- [SET OF TASKS]
• a. In the law-and-literature text, what did Helen Sword study to arrive at her points of advice?
• b. List the six points of unanimous advice that Helen Sword found, as named in the law-and-literature text.
• c. Carry on the law-and-literature text from the point where it ends.

- [EXTRACTED TEXT]

────────────────────

Law-Lit’s Mission: Imagination, Emotion, Story

jumpinglawyer

  1. We revive our moral imaginations and intellectual empathy to compliment legal reason as a path to solving law’s problems.
  2. We engage our emotional and intuitive faculties as foundations for sound judgments in law.
  3. We discover storytelling, along with fiction and nonfiction techniques, as routes to understanding law and better writing in the legal profession.
  4. We aim to become more adept with stories, reading, and writing to enhance communication and persuasion.
  5. We seek to ethically attune ourselves to the rewards and challenges of a fulfilling career – if not a calling – in the law.

Why Law and Literature?

Simply put, law and literature helps law students and lawyers achieve the following laudable goals:

  1. To become better at persuading – especially writing. The best writer often prevails in our legal system.
  2. To make sure our persuasion satisfies high ethical standards. Never sacrifice your ethics to win.
  3. To give us a vocabulary to explain our dissatisfaction with much legal analysis. Law’s conceptual tools alone do not explain justice and injustice. We need more.
  4. To look outside the strictly legal domain for perspective on law – we can’t solve a problem from within that problem.
  5. To allow a more nuanced, sophisticated appreciation of ambiguity in law. Ambiguity about factual matters, about indeterminacy in legal decisions, and about what constrains our courts in interpreting and applying law.

These are just a few of law-lit’s contributions to the intellectual and moral lives of all those who care about law and justice.

Write with Style

Scholar Helen Sword studied as many writing guides as she could lay her eyes on. She saw six points of unanimous advice:

1. Clarity, Coherence, Concision: write sentences that are clear, coherent, and concise.

2. Short or Mixed-Length Sentences: write short sentences or vary sentence rhythm with alternating short and long sentences.

3. Plain English: avoid ornate, pompous, Latinate, and waffly prose.

4. Precision: avoid vagueness and imprecision.

5. Active verbs: active verbs should dominate your writing; use passive verb constructions sparingly.

6. Tell a story: create a compelling narrative.

────────────────────

- [ENTRIES SHOWN]

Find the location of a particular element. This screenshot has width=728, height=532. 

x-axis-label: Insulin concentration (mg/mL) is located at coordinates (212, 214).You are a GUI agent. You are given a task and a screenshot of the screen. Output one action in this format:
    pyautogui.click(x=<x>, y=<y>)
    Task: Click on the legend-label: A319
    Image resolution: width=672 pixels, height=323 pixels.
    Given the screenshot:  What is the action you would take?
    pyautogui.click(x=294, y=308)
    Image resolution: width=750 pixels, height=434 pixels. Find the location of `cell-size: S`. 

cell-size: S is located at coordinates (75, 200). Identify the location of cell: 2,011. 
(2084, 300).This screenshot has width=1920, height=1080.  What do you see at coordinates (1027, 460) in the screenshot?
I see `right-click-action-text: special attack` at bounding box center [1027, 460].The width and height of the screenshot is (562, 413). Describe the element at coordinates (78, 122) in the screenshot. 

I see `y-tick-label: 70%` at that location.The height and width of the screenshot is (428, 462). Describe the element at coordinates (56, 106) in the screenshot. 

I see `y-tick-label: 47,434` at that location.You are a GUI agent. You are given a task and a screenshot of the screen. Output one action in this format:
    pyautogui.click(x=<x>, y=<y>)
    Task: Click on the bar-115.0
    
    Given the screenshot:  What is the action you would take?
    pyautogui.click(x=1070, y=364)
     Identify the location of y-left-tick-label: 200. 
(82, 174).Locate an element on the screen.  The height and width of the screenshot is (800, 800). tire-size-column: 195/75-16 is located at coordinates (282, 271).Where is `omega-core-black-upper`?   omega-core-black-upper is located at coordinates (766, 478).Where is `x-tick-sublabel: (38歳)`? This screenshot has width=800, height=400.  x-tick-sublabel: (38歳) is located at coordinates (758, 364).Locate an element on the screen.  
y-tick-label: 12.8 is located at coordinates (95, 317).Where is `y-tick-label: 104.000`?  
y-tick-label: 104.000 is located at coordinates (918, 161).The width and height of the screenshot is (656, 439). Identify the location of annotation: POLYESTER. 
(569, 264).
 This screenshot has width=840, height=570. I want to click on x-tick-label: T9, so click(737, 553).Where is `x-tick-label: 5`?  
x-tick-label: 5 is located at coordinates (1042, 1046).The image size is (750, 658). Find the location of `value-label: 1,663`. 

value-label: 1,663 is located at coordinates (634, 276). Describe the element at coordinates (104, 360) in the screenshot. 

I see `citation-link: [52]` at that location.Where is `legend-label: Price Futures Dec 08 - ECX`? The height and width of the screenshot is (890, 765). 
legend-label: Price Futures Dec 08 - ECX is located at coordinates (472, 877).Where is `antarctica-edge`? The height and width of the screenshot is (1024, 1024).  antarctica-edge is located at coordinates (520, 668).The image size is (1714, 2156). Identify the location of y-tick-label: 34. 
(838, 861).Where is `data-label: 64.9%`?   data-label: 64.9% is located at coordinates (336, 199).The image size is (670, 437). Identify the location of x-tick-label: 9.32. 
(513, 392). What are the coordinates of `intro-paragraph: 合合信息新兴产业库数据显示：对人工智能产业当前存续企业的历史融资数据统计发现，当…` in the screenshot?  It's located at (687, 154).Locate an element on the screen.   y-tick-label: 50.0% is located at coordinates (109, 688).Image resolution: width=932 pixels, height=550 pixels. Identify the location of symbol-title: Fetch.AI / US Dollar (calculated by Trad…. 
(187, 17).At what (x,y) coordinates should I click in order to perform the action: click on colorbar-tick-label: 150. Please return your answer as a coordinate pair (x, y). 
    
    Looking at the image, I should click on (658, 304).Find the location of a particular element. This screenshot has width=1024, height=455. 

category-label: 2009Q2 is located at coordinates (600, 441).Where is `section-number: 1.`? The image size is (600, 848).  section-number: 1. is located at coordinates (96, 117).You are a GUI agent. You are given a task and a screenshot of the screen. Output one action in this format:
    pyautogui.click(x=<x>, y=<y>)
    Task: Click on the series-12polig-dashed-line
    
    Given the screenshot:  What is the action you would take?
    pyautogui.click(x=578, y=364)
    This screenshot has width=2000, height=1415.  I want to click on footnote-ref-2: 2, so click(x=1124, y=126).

────────────────────

- [EXPECTED RESPONSES]
• a. She studied as many writing guides as she could lay her eyes on.

• b.
1. Clarity, Coherence, Concision
2. Short or Mixed-Length Sentences
3. Plain English
4. Precision
5. Active verbs
6. Tell a story

• c.
On drafting sentences, in particular, she offers three guiding principles:

1. Employ plenty of concrete nouns and active verbs, especially when writing about abstract concepts.

2. Keep the nouns and verbs close together in your sentences, so that readers know “who’s kicking whom.” In other words, keep the actor and the action close together; express the crucial actions in verbs and the central characters (real or abstract) in subjects.

3. Avoid clutter: keep your sentences free from extraneous words and phrases.

How to put these principles regularly in play? Sword offers help here too.

1. Check the health of your sentences by pasting them to http://www.writersdiet.com. The “WritersDiet” test will categorize your sentences as “flabby” or “fit.”

2. Replace at least a few “be” verbs (be, been, is, are) with active verbs.

3. Identify your passive constructions and decide whether they add syntactical variety or offer other justification for inclusion. Too many passive phrases wilt the sentence.

4. Make sure at least one sentence per paragraph contains a concrete noun or human entity as its subject, immediately followed by an active verb.

5. A noun and its accompanying verb should pack a quick, one-two punch. Readers lose interest when more than a dozen or so words separate the actor (subject or noun) from the action (verb).

6. When writing about inanimate abstractions, still use active verbs to “animate” them.

7. Cut down on prepositional phrases, especially when they string together long sentence with abstract nouns.

8. When possible, explain abstract concepts using concrete examples (which, for brevity’s sake, I’ve violated in this very blog post!)

As many writers before Ms. Sword have pointed out: there is no writing, there is only re-writing. And, I would add, reading about re-writing. On that score, we should all read (and re-read) Ms. Sword’s engaging practical guide, “Stylish Academic Writing.”